*Exercise details:* Find all lines below containing the string "computer" and return them.

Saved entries
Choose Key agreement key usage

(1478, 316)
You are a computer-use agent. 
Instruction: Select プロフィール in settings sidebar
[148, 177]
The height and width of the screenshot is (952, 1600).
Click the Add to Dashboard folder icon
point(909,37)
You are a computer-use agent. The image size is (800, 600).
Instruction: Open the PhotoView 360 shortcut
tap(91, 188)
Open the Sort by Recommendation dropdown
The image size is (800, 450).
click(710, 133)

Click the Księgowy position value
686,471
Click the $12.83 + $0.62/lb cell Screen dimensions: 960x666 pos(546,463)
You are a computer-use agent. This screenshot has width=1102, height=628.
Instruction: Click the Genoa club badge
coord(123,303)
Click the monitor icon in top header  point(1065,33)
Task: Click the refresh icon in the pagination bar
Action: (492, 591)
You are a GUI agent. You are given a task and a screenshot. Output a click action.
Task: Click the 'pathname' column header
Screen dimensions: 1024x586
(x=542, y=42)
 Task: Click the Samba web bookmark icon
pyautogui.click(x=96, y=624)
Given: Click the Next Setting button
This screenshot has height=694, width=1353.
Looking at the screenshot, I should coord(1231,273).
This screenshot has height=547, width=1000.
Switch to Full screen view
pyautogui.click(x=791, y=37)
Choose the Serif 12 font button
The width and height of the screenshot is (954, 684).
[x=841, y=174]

*Reply:*
You are a computer-use agent. 
You are a computer-use agent. The image size is (800, 600).
You are a computer-use agent. This screenshot has width=1102, height=628.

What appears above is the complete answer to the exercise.